I think the cookie cutter list full of popularly acknowledged brands probably has always existed and probably will always exist. Many wine experts are really brand salesmen, and that has been true for as long as I have been in the wine business...

Agreed. My experience in selling wines to and in restaurants dates back to the Pleistocene, but that just underlines Levi's point. Setting aside chains, there's the cookie cutter (aka "safe") list, the distributor-owned list and the independent list (which comes in many sub-species). So it has been, back to the 1980s.

Do cookie cutter lists really offer restaurateurs higher margins? It seems to me that more patrons would be aware of the retail prices of widely distributed wines (unless they are limited to on-premise, and who does that anymore?) Conversely, most people don't know what an Arbois Chardonnay, Mencia, or proprietary "natural" blend costs at retail, hence a higher margin won't offend. In addition, an independent list offers more flexibility to scoop up one-off discounts or close-outs.
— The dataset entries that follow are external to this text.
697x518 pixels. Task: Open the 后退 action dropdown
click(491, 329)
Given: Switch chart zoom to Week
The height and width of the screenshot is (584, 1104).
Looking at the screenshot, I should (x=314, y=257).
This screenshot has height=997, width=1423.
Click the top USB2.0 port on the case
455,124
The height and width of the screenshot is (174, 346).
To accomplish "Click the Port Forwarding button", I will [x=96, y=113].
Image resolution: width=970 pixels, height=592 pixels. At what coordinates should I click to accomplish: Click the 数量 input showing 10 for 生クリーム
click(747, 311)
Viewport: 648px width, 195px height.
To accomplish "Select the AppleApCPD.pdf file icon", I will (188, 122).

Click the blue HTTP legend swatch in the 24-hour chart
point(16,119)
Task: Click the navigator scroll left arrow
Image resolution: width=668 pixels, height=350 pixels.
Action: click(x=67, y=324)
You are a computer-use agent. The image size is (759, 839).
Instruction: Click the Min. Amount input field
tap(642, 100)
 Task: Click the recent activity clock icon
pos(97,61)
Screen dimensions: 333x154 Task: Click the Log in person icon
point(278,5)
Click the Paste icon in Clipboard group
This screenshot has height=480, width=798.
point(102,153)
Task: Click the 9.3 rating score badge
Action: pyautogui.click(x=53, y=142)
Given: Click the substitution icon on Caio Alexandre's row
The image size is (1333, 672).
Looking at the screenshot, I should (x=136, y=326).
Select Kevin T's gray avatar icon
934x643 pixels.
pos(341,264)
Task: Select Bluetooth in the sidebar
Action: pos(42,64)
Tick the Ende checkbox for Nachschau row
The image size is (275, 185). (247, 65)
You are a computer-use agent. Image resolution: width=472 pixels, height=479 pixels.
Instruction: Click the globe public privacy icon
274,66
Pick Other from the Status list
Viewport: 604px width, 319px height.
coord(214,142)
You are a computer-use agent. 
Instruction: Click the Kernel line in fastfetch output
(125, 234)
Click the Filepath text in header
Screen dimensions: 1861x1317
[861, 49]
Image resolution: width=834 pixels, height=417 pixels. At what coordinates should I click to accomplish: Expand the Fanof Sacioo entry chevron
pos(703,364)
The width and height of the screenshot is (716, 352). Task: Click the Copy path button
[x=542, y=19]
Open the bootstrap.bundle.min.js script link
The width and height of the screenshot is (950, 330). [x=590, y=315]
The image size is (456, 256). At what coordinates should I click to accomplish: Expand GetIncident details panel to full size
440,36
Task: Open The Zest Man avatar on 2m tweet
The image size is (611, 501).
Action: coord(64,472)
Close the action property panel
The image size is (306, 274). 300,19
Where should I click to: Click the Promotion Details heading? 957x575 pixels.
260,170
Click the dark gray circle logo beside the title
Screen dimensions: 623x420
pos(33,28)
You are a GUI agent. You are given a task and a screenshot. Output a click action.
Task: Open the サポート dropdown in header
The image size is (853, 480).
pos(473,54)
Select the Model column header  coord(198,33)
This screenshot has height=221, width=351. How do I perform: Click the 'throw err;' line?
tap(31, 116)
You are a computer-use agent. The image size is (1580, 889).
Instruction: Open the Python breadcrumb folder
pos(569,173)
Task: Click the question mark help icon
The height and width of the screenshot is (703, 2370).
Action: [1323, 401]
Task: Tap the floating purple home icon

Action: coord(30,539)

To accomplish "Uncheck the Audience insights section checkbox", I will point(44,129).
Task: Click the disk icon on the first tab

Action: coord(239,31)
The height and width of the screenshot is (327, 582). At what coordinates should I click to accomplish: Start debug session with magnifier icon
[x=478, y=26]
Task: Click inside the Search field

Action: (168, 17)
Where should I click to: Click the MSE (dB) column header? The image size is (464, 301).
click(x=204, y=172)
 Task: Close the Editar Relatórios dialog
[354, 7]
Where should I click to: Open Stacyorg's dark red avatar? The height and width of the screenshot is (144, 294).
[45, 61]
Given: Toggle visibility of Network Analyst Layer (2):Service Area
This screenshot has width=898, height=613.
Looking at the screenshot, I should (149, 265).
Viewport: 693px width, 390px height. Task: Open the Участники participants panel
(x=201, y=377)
On the other hand, as Richard Thaler might point out, context and expectations may be the biggest driver of markups in restaurants, regardless of the type of wine.

These days, I think the bigger issue may be whether people order wine at all, or just continue drinking whatever they were drinking at the bar or before ordering the meal.
 
originally posted by MLipton:
originally posted by mark e:
Now don't get me wrong, I have a low tolerance for VA (in fact, SFJoe loved to test my tolerance with them)...

Would he serve you Vin Jaune, too, just to watch your reaction? He'd do that to my wife and me (both chemists) and then say "You can smell the acetaldehyde, can't you?" with such a gleeful expression that it did appear to be more than a tad sadistic.

Mark Lipton

Yes. But with the matsutake risotto he made the combo was insanely good. That is one funky mushroom.
 
Here's an example of what I mean by possibility for more margin: you have a bottle of Overnoy to sell. At the restaurant level, you can add margin to the asking price of that bottle and no one will complain. A customer will be happy just to have the bottle. If it is $10 more, they really won't care. If it is $20 more, they really won't care. Etc. That is margin. That was also true in the past. You have the 1997 vintage of a certain Cabernet. You charge a bit more for it. Or maybe a lot more. You would still sell it. The customer would still be happy to have it. If you charge too little for it in fact it will disappear too quickly, and no one will realize that you even had it.

It is about a recognized desire for that wine opening up an opportunity for higher margin. That's how it works.

When you are dealing in wines that you have to explain, that you have to say "I know you don't know what this is, but you should try it," then you do not have the opportunity to add margin. The customer does not recognize the wine. That means they recognize only the price (or maybe the region). That's what they are going off. When you recognize only the price, that acts as a cap on how far it will go up.

What I am saying is, if you have the wine that everybody knows and wants, good for you, that's margin right there. If you are breaking new wines into the market and nobody knows what they are, that is not the same business model.